MicroTech - 5-Aug-16 @ 9:25 AM
Is it possible to produce a entire human from totipotent stem cell without involvement of sex cells...
Deepak Kishan - 14-Apr-16 @ 8:01 PM
Is it possible to store totipotent cells and create an entire human after so many years because we can produce twins at early blastula stage so can we make twins at different times.
praveen - 11-Nov-15 @ 9:05 PM
Trying to understand the stages of a cell from toniponet to unipontent
Raja - 1-Nov-15 @ 5:33 PM
Very useful for this essay I don't want to compose.
Dr-Willakers - 1-Mar-15 @ 6:22 PM
interesting. and helpful for this essay i dont want to write.

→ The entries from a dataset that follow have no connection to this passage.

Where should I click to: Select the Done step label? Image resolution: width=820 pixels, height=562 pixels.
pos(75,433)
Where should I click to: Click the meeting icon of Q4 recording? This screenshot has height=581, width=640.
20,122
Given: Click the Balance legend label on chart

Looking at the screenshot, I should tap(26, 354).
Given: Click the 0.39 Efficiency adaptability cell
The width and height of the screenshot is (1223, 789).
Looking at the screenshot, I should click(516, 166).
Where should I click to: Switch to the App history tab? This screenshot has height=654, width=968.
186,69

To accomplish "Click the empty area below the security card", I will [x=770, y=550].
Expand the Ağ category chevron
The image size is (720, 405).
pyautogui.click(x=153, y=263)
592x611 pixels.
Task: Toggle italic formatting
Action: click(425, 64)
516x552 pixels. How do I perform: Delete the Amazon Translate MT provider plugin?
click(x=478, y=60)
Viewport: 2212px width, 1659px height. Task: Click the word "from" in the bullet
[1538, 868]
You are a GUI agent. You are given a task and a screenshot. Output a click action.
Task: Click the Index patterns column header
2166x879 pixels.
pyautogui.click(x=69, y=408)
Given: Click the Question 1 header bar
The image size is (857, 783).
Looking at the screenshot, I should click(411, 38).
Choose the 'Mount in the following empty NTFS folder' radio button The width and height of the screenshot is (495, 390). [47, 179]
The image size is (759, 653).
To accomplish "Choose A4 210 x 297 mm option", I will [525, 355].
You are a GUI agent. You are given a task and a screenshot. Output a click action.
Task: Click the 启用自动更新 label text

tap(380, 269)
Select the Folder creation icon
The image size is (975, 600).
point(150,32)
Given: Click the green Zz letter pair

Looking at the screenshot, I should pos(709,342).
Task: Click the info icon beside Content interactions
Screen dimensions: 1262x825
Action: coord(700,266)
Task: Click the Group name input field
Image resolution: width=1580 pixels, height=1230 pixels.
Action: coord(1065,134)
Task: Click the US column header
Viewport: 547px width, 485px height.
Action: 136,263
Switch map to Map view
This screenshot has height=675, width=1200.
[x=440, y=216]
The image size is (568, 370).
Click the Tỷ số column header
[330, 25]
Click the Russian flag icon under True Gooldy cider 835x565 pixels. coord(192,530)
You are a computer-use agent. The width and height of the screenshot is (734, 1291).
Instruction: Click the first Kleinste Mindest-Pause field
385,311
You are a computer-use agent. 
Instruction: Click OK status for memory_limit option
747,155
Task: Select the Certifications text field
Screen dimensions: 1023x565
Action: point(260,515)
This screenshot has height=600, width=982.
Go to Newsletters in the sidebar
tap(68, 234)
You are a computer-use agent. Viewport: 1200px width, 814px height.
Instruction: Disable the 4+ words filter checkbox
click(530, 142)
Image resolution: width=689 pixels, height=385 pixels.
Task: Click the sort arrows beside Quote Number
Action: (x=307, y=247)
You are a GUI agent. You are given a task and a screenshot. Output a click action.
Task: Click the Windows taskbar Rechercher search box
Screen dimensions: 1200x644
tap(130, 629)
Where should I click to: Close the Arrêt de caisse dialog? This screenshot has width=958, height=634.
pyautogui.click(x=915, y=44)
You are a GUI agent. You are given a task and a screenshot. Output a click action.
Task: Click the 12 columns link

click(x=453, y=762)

informed human - 1-Mar-15 @ 6:20 PM
Now this information is really great, but would you mind telling me why we are not using totipotent stem cells very much anymore?
Meg - 16-Oct-14 @ 2:43 AM
can these totipotent stem cells be stimulated to recreate themselves? of course it couldn't be done to extremes but by doing that couldn't you further it by using it as a stockpile of sorts to treat diseases, and with further study couldn't this help treat or even cure cancer? and if something can stop cancer, which is simply incorrectly reproduced cells, couldn't that prevent a body from deteriorating, which means we could greatly increase lifespans?
dante - 22-May-14 @ 4:42 AM
So what are the types of cells that totipotent cells can differentiate but pluripotent cells cannot? What is the difference between the unipotent stem cells and normal cells? Unipotent cells ca give rise to only one cell type but normal cells can also give rise to only one cell type by meiosis or mitosis. Why embryonic stem cells face high possibility of transplant rejection?
urghhhh - 5-Oct-13 @ 10:46 AM
where are totipotent cells presented in humans
guddu - 26-Aug-12 @ 7:57 AM
Thank you for this. Simple and very well explained - it helped me a lot understanding the basics of the different types of stem cells.